The Vestbjerg Bavnshøj family,

“The third time is the first time”

The Vestbjerg Bavnshøj family

In March 2013 Heidi and Troels Vestbjerg Bavnhøj had their third child at Holbæk Hospital – a delightful little girl who the parents were proud to show to anyone who came by to greet the family.

There are other children in the family besides the newborn; Sofie aged 7 and Tobias – 3 years old. However, it was at their little sister’s birth that the family had umbilical cord cells collected for storage for the first time.

”Otherwise, I wish we had stored stem cells from our elder children”, says Heidi. ”Sofie was born in Sweden where there are public stem cell banks and during my pregnancy we were informed of the option to donate stem cells from our newborn baby’s umbilical cord to “the bank”, which we were very positive about. Nothing happened, however, because Sofie was born in a hurry – 2 months earlier, so there were other things to think about.”

When Tobias was to come to the world in 2009, our family had moved to Denmark and here neither the doctor nor the midwife told them anything about the option of collecting umbilical cord cells, so Heidi and Troels were not aware that they had any saying at all in Denmark.

”If we had known that this was possible, we would have definitely done it; but finding things out here in Denmark happens obviously completely by chance.
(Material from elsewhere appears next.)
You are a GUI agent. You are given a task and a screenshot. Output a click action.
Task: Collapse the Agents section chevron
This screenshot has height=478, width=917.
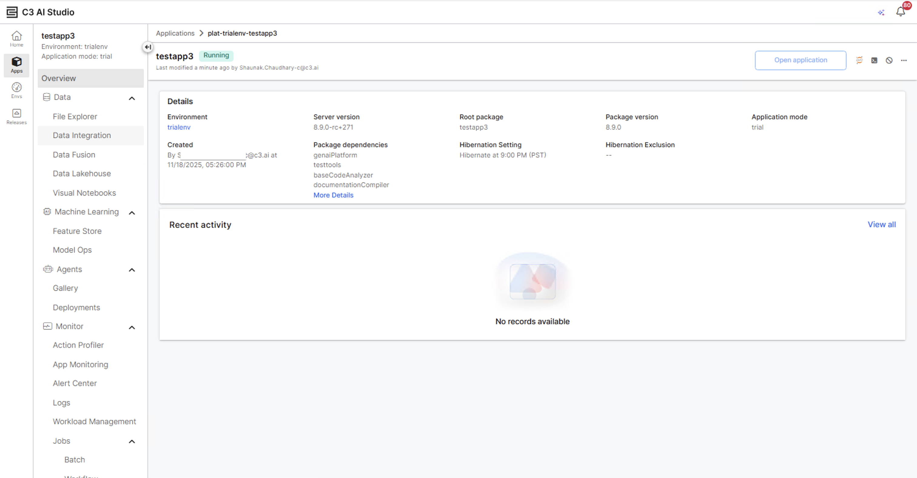pos(132,270)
In our case, we knew about stem cell storage because I did water aerobics during my pregnancy and had birth preparing classes with midwife Louise Zilienski from She was really good at informing us and answering our questions, which led to our search for storage possibilities and the prospects of stem cells – both at StemCare and online.

I actually think that it is too bad that public authorities don’t tell pregnant women anything about such an opportunity when it exists. It is, after all, an opportunity that will never present itself again,” ascertains Heidi.


We Have Done What We Could

Heidi and Troels are well aware that it is not certain whether a little brother’s or little sister’s umbilical cord stem cells will be used in the future. Regardless of what happens, it is a nice feeling knowing that you have done everything you possibly could. ”With the enormous development in the field of stem cells in the past few years, it means a lot to us to be able to ensure that our child – and with a little luck also siblings – will have usable stem cells at their disposal, if they should need them later on. With everything that can be cured using stem cells today – imagine what could be done in 30 years!” adds Troels. He and Heidi keep their fingers crossed that little brother’s/little sister’s stem cells will be able to help Sofie if she develops late complications of a premature birth at some point.

Even though Heidi and Troels are happy to have earmarked umbilical cord cells at their disposal in a private bank, they are puzzled that the public sector in Denmark does not offer pregnant women the option of having umbilical cord stem cells collected as in Sweden.

”Despite the good funding opportunities, probably not everyone will be able to pay DKK 18,000 at a time when you also have to purchase everything from a pushchair to nappies, blankets and high chair.

An instalment-free loan is available through StemCare’s partners for those who cannot afford private storage at the moment. Alternatively, families should be offered to donate stem cells to a public bank and, if applicable, to research. When our neighbouring country offers it, it is odd that it is not done here at home. Apparently we are a little behind,” concludes Troels.